Resources for Educators

 

Recommended Listening, Reading, And Viewing
From The Riverwalk Jazz Producers And The Jim Cullum Jazz Band

We offer the following as jumping-off points for what can become a happy life-long obsession.

 

A Basic Classic Jazz CD Library

A Basic Classic Jazz Book Library

A Basic Classic Jazz Video Library

For Jazz Musicians and Students

The music that we know as jazz began evolving in New Orleans, probably around 1900. It was a uniquely American musical form that blended African-American blues, gospel, ragtime, folk music, European marches, and popular songs.

 

The first jazz performers appeared as novelty acts on the nationwide vaudeville circuit. The first jazz records were made in 1917 by the Original Dixieland Jazz Band. Early jazz was characterized by group improvisation and lively, peppy rhythm. Solo improvisation became much more important with the advent of Louis Armstrong and his ground-breaking Hot Five and Hot Seven recordings of the 1920s.

 

Beginning in the 1920s to the end of WWII, jazz gradually took over as the most popular form of American music. By the end of the war, swinging jazz rhythm and tonality could be found in all aspects of American popular culture including phonograph records, radio, movies, dance, and Broadway shows. After the war, jazz evolved into a much less popular form called Be-Bop, but musicians playing in the pre-war style continued on. The post-war generation of listeners abandoned jazz for Rhythm and Blues and its successor, Rock ‘n Roll.
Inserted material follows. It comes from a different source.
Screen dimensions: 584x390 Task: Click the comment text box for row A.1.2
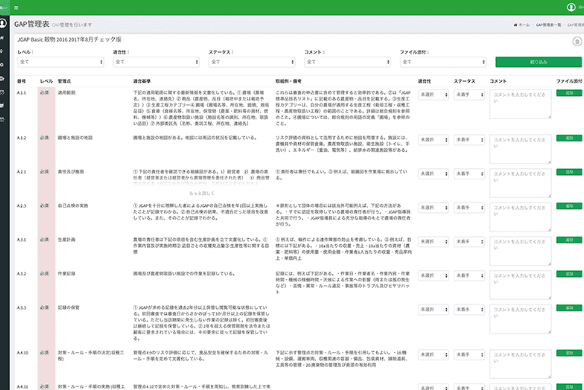coord(520,149)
Today, jazz accounts for less than 3% of all money Americans spend on entertainment, and most major record labels have dropped instrumental jazz artists from their rosters.

 

The Jim Cullum Jazz Band is dedicated to preserving and extending the great voices of classic pre-war jazz—King Oliver, Jelly Roll Morton, Sidney Bechet, Louis Armstrong, Bix Beiderbecke, Duke Ellington, Jack Teagarden, Bob Crosby Bobcats, Fats Waller, James P. Johnson, Eddie Condon, and many more.

 

The study of pre-war jazz is rewarding in and of itself, but a thorough understanding of pre-war jazz styles also enriches any study of the later jazz forms that were based on what came before. Thelonious Monk’s piano playing refers back to James P. Johnson, Charlie Parker was well-versed in the blues, and Miles Davis patterned his trumpet playing after that of Bobby Hackett. Any jazz artist that loves melody, strives to create beauty in form and structure—and above all swings—owes a great debt to the legacy of classic pre-war jazz.